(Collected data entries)
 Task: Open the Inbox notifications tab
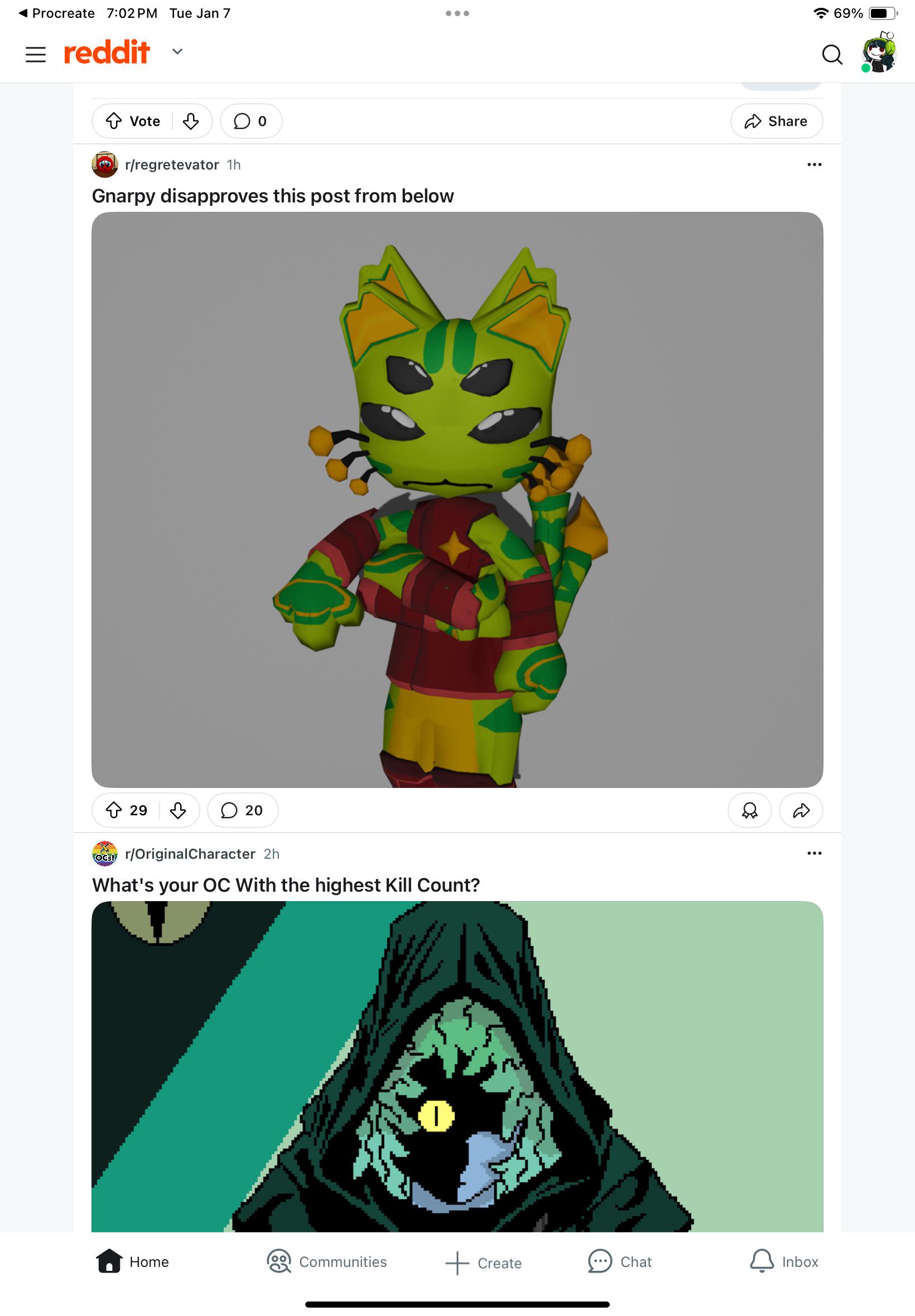pyautogui.click(x=784, y=1261)
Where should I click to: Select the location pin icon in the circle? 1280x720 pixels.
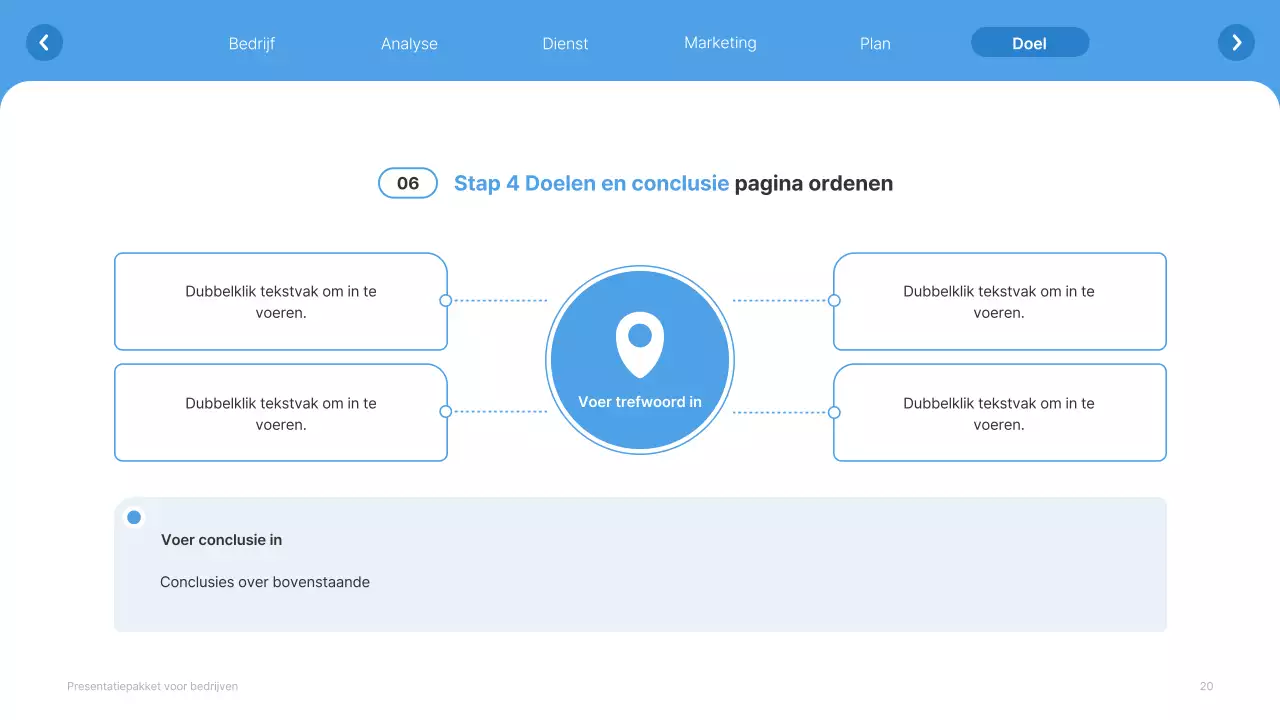click(x=639, y=340)
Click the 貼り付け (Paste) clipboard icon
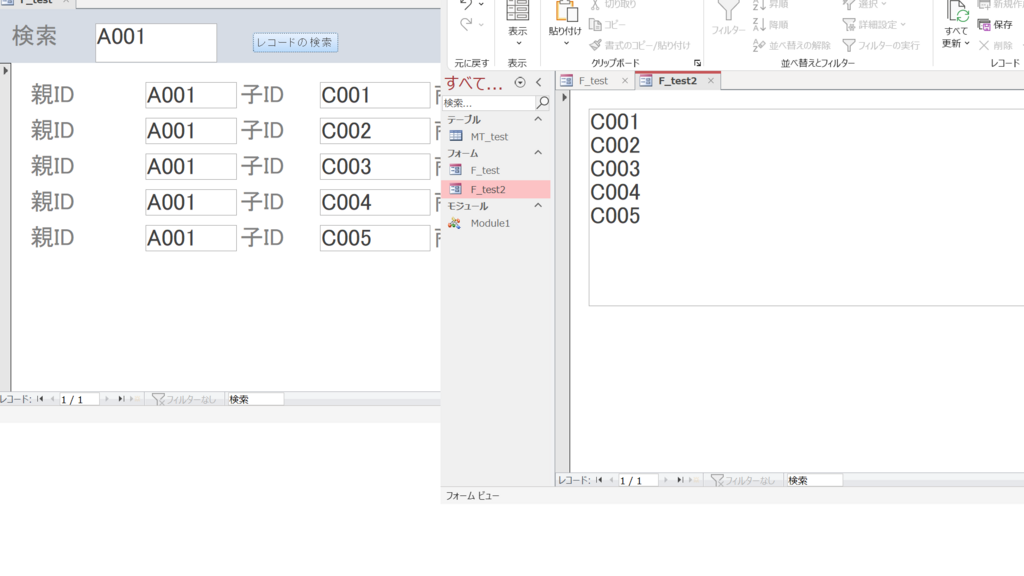 pos(566,12)
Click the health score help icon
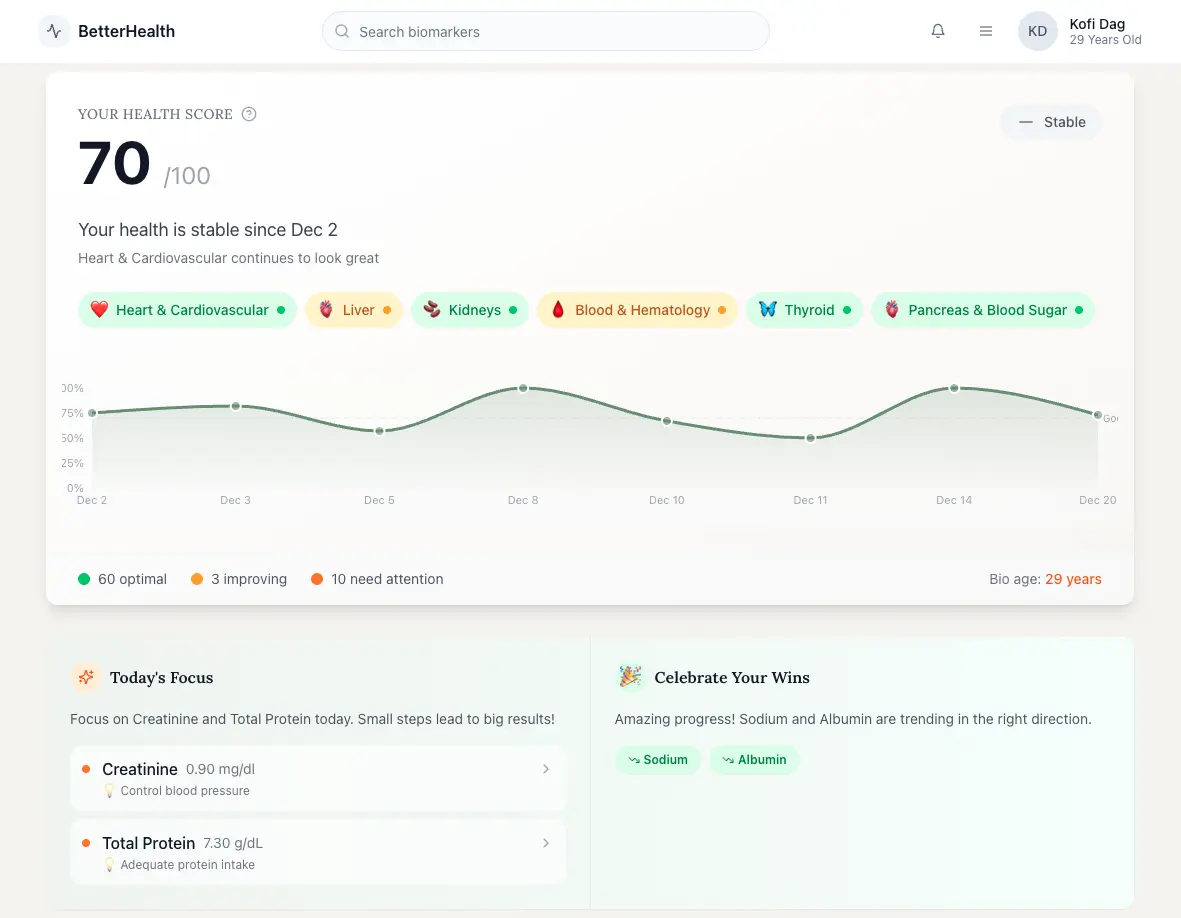This screenshot has width=1181, height=918. [x=250, y=114]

__Action item__. Skip the images and restate each record above word for word.

__Finished task__.
 Task: Open the Inbox notifications tab
pyautogui.click(x=784, y=1261)
Where should I click to: Select the location pin icon in the circle? 1280x720 pixels.
click(x=639, y=340)
Click the 貼り付け (Paste) clipboard icon
 pos(566,12)
Click the health score help icon
This screenshot has width=1181, height=918. [x=250, y=114]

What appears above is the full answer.